相機鏡頭碎掉的聲音在耳邊炸開,奈美子這一下用了很大的力氣,質量上乘的相機變成了廢鐵,那個人手臂吃痛下意識的鬆開手,我趁著這個空檔趕緊把胳膊抽回來,這時候奈美子把我扯到她的身後,手裏卻還拿著剛剛打人用的相機。那麼明顯的敵對與保護……
人群中一陣騷動,當著這麼多記者的麵打了粉絲不是一個小問題,奈美子的嘴唇一勾,伸出手指放在唇上,一個簡單的噤聲的手勢,竟然真的就讓大家放下了相機,那個男人從打擊中回過神來,大張著嘴卻被奈美子的“噓”把還沒喊出來的話給堵了回去。
“這裏難道沒有我的粉絲麼?”她翹起的唇角撩動著每一個人的心髒,突然人群中就爆發出了一陣喊聲:“我!”“我就是奈美子桑您的粉絲!”接著幾個人就撥開人群擠了過來,自願充當起了人牆,為奈美子和我開出了一條路來。
我回頭看的時候那個人還呆站在原地,頭頂上為數不多的頭發隨風搖曳。我突然有些可憐他,他對奈美子的愛大概太深沉了,以至於沉浸在那些幻想中無法自拔,也許他早已無法分清什麼是幻想什麼是現實……
我這麼想著不由得就用力握緊了手,生怕我的奈美子也會像幻想的一樣消失了。她的手被我突然攥緊卻並沒有回頭,隻是更用力的握緊了我的手,手上微微發疼的感覺告訴我這不是幻覺,她真是的存在著,離我不過一步之遙。
大家都好像什麼也沒發生過,隻字未提剛才打人的事,奈美子走上台坐在最中間,我也難得的不用溜邊而是坐在了她的身邊,台下閃光燈不斷的閃爍著,奈美子調試了一下話筒才開口:“最近這段時間因為我所謂的私生子鬧出不少事,在這裏我要對廣大的歌迷說一聲抱歉,這段時間辛苦你們了。”她的手又在桌下捉住了我正不知道應該怎麼擺的小手,表麵上卻還不動聲色的繼續說道:“我沒法無視這些,尤其是這些流言傷害到了我最重要的人們,今天我就會給大家一個交代。”
去醫院的這段因為距離有保安的護送走的容易多了,記者們不能進入醫院隻好等在外麵。
穿過長長的走廊,奈美子的高跟鞋踏在大理石得地磚上發出哢嗒哢嗒的聲音,沒有一絲感情,她好像還在因為剛剛那個人的事生氣,黑著一張臉走在前麵。
進了采樣室我才明白,她黑著臉不是因為生氣而是因為緊張。穿著潔白製服的護士已經準備好了采血用的器械,一向有些暈針的奈美子現在臉色煞白,額頭都冒出了汗珠。
“沒事的,一下就好。”護士小姐有些哭笑不得,估計也很少看到孩子不怕大人怕的,我看奈美子的樣子也隻好自告奮勇的先來。

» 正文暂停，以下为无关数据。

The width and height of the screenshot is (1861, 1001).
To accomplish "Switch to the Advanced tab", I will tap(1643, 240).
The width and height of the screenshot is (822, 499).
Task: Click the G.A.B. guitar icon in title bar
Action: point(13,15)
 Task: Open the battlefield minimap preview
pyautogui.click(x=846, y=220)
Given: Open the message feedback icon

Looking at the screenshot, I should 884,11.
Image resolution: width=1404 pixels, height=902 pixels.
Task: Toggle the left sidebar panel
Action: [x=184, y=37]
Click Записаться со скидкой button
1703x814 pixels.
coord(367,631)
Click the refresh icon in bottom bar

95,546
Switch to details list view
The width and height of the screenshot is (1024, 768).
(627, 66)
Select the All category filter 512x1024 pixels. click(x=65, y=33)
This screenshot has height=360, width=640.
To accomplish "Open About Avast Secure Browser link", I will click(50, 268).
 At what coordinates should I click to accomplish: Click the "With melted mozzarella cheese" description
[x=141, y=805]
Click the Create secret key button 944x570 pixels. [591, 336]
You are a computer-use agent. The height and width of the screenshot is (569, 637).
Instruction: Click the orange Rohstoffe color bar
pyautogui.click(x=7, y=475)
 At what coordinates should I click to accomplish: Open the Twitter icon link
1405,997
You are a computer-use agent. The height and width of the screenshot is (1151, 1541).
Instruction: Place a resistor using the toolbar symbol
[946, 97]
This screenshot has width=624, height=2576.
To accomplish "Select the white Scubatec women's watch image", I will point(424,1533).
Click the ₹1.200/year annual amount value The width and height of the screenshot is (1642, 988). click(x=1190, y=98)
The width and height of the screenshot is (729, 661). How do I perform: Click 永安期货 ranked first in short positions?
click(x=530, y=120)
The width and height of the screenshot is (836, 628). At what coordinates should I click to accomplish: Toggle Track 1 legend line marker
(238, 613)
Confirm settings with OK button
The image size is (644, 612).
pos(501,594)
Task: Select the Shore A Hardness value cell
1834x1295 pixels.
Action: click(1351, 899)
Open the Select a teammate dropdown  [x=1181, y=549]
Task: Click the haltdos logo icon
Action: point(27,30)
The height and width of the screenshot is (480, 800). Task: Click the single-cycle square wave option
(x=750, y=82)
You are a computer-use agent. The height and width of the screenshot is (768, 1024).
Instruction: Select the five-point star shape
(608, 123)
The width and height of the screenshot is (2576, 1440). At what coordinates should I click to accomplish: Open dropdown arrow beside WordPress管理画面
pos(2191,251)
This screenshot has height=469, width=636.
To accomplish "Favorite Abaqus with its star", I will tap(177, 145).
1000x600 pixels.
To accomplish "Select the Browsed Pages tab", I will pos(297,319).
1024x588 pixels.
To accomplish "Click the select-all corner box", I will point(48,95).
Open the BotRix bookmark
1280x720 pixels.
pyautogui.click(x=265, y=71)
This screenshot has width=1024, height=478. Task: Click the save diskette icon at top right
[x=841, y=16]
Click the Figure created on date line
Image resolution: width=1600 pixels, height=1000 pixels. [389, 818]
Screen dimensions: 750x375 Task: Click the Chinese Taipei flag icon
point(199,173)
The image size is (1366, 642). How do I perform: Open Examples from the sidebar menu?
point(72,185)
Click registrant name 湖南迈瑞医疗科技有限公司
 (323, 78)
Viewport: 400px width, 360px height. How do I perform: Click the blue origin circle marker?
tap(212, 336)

從小算是體弱多病的我對於打針輸液並不陌生,按照護士小姐的話伸出胳膊,她用壓脈帶在我肘關節上大概三五公分的地方緊緊係住,我開合手掌幾次原本纖細的血管就變得緊繃起來,他拿針刺入我肘關節內側的血管,暗紅色的靜脈血湧出來,轉眼就充滿了針頭下麵連接的采血用的小容器。針頭被小心翼翼的拔了出來,她朝我笑笑,拿棉球按在針孔上,又把目光投向奈美子,意思很明顯:該你了。
奈美子的臉又白了幾分,她坐在小椅子上顫抖著伸出手去卻把頭轉向一邊不敢看,我看她緊張的閉著眼睛,走過去把他抱住,讓她能把臉藏在我懷裏。
針頭刺破皮膚時懷裏的人明顯縮了一下發出一聲悶哼,我第一次覺得那個安室奈美子也不是無所不能的,原來也需要人來保護她。